EXERCISE REQUIREMENTS:
Can you extract, word for word, the part of the April 1 news roundup below between "--Employees surrounded [French" and "copyright infringement lawsuit...", inclusive?
(PROVIDED TEXT)
Wednesday, April 1, 2009

April 1

April fools----Anarchists organize to spread the word ...Still anarchy in the UK isn’t what it used to be. Former Sex Pistols singer ... Johnny Rotten... recently appears in ads for Country Life butter. WSJ A8

--Employees surrounded [French tycoon Pinault’s] car as he left a meeting in Paris early Tuesday evening and refused to let him leave for nearly an hour... Separately, workers facing layoffs at a Catterpillar Inc. factory in the French Alps detained four of their bosses Tuesday in a bid to secure better severance packages. WSJ B1

--...cartoonist Robert Crumb has finished his long-awaited work ... a comic book re-telling of the Book of Genesis. NYT C3-- Bachmann to represent morally edifying Young Charles in copyright infringement lawsuit...
(End PROVIDED TEXT)
(STUDY MATERIAL)
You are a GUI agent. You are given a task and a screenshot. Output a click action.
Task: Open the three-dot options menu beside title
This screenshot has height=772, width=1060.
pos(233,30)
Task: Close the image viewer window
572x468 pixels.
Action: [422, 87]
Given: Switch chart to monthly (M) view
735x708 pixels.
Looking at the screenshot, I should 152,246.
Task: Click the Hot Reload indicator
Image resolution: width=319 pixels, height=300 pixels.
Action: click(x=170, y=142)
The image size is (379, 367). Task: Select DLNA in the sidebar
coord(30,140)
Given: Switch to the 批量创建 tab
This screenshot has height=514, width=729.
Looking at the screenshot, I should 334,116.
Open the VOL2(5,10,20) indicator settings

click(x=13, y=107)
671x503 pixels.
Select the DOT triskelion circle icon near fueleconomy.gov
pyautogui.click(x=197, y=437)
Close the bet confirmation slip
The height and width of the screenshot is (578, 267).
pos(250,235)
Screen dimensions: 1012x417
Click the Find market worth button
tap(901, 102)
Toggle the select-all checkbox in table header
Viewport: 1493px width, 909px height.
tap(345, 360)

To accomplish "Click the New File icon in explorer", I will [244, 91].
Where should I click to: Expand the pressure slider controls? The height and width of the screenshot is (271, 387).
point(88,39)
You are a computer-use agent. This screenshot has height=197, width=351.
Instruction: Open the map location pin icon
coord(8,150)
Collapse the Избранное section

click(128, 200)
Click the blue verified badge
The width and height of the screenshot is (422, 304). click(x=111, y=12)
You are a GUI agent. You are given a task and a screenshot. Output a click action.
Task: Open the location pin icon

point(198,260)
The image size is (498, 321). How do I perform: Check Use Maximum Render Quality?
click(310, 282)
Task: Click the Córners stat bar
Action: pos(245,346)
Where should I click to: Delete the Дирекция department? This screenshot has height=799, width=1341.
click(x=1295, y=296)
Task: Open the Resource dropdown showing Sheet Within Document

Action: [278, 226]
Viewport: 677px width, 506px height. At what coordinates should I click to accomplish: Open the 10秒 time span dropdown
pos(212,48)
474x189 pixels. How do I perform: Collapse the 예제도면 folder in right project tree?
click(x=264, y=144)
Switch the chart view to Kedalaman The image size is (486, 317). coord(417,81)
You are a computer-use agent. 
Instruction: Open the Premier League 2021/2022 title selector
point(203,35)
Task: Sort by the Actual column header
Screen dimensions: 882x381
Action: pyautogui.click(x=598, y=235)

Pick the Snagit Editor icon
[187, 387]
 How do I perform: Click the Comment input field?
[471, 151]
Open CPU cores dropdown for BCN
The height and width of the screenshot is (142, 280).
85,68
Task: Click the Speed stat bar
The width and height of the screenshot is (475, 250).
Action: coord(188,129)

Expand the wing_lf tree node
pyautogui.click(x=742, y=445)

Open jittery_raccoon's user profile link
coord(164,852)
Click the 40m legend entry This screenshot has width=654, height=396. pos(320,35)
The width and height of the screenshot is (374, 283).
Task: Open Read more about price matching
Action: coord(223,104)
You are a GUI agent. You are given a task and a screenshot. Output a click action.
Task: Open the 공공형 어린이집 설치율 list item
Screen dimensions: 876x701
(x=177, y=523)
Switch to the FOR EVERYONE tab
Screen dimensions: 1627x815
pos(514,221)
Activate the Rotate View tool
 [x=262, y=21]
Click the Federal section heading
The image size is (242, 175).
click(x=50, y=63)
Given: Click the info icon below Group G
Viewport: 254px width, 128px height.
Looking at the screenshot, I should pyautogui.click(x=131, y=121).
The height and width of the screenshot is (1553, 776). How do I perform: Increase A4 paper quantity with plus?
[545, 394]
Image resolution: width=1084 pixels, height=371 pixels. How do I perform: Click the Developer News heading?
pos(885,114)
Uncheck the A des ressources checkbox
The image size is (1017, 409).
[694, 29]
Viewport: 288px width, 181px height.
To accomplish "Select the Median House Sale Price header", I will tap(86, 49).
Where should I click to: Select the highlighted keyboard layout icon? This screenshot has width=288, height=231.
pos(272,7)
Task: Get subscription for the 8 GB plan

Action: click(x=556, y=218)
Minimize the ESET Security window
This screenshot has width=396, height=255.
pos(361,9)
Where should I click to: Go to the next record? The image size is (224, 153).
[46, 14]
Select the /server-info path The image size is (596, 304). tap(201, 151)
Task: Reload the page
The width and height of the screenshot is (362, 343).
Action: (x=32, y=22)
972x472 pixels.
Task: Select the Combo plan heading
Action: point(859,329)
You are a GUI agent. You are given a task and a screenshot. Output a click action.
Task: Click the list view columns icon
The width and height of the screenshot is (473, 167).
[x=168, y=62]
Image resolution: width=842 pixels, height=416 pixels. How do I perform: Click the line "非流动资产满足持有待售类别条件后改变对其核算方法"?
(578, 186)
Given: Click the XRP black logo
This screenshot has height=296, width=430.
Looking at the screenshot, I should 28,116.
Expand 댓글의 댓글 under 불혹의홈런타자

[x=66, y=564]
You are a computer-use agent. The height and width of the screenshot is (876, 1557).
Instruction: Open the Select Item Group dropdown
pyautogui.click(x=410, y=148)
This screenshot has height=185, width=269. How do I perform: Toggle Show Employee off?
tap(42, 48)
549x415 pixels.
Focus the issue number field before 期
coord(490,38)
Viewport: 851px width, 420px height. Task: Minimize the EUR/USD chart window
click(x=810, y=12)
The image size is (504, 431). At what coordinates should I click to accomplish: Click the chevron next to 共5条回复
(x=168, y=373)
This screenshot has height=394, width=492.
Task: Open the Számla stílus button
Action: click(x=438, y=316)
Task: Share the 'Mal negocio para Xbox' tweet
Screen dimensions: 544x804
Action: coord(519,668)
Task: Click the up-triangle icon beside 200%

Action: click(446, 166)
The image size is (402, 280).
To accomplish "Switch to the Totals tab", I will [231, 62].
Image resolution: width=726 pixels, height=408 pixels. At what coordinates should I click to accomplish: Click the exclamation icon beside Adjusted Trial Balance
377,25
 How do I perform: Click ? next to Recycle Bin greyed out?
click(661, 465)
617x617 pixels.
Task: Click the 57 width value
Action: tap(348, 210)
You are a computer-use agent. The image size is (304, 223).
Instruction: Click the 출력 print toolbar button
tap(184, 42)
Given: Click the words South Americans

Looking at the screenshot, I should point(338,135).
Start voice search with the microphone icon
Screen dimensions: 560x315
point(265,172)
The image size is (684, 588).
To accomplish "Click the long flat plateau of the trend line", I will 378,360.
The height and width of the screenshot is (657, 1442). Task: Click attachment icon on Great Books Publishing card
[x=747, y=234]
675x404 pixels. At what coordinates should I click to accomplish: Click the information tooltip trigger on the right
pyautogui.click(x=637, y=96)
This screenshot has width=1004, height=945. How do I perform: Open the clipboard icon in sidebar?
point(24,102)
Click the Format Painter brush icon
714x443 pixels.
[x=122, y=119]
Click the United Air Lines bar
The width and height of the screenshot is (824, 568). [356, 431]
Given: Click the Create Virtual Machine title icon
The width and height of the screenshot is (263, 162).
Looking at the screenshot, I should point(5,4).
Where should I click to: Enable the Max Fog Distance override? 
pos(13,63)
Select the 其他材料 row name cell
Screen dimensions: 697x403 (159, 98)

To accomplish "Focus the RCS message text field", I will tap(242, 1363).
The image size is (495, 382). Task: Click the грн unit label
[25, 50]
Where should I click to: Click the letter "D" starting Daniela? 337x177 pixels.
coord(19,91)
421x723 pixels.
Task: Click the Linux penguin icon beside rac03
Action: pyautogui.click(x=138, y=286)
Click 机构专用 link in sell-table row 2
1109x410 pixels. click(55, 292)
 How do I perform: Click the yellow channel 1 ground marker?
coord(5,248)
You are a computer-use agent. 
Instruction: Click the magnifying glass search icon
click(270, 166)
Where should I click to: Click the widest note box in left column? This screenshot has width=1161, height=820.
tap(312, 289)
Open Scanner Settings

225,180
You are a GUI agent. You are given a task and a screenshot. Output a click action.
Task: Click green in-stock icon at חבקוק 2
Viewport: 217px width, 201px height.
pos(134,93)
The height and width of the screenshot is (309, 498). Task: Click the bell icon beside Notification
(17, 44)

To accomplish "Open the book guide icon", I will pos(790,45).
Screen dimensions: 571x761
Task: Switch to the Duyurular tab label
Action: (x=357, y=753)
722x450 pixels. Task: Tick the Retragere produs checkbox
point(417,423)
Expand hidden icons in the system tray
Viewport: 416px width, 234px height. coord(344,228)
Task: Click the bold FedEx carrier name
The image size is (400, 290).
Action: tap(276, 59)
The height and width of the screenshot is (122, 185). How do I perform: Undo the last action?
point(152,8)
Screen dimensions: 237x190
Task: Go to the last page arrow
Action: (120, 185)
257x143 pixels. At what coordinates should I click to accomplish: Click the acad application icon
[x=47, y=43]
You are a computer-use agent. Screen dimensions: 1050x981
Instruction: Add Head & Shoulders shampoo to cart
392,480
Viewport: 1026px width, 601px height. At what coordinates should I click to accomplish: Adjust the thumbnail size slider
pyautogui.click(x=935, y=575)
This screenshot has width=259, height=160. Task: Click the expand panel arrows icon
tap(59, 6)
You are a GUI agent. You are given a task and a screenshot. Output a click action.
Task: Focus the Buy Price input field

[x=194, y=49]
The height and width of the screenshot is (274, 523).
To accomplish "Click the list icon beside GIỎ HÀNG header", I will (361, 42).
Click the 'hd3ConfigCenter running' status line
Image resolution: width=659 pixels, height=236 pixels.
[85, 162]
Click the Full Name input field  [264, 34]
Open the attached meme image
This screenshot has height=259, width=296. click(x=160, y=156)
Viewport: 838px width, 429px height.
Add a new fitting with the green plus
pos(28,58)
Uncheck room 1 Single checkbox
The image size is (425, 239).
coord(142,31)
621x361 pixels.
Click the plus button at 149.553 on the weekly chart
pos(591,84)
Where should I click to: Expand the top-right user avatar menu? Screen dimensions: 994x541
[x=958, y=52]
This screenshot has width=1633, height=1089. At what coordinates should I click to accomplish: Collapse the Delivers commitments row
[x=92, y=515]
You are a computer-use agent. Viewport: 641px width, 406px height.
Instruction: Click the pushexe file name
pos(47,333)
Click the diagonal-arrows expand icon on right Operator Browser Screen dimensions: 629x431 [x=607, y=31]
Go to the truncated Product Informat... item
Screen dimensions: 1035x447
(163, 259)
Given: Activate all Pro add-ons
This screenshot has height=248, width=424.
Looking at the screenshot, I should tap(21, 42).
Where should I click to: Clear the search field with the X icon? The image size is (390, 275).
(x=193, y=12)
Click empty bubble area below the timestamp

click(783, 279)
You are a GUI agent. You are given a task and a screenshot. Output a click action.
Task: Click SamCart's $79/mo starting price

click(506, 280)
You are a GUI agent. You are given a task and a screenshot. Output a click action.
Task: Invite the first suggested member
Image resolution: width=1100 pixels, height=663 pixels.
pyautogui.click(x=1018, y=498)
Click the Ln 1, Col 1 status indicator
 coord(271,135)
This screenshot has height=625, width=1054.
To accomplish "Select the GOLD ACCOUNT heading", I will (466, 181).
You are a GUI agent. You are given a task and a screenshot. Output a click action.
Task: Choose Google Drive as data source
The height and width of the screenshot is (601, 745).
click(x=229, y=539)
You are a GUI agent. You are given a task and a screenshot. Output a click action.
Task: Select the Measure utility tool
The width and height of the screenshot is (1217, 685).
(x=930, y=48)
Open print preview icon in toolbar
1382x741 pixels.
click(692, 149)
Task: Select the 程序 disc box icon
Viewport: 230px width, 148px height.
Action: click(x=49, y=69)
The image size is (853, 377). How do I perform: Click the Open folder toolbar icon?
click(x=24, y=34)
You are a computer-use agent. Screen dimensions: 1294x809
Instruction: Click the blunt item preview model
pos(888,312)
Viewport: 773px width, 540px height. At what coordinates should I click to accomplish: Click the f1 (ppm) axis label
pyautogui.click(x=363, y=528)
(End STUDY MATERIAL)
PROBLEM SOLUTION:
--Employees surrounded [French tycoon Pinault’s] car as he left a meeting in Paris early Tuesday evening and refused to let him leave for nearly an hour... Separately, workers facing layoffs at a Catterpillar Inc. factory in the French Alps detained four of their bosses Tuesday in a bid to secure better severance packages. WSJ B1

--...cartoonist Robert Crumb has finished his long-awaited work ... a comic book re-telling of the Book of Genesis. NYT C3-- Bachmann to represent morally edifying Young Charles in copyright infringement lawsuit...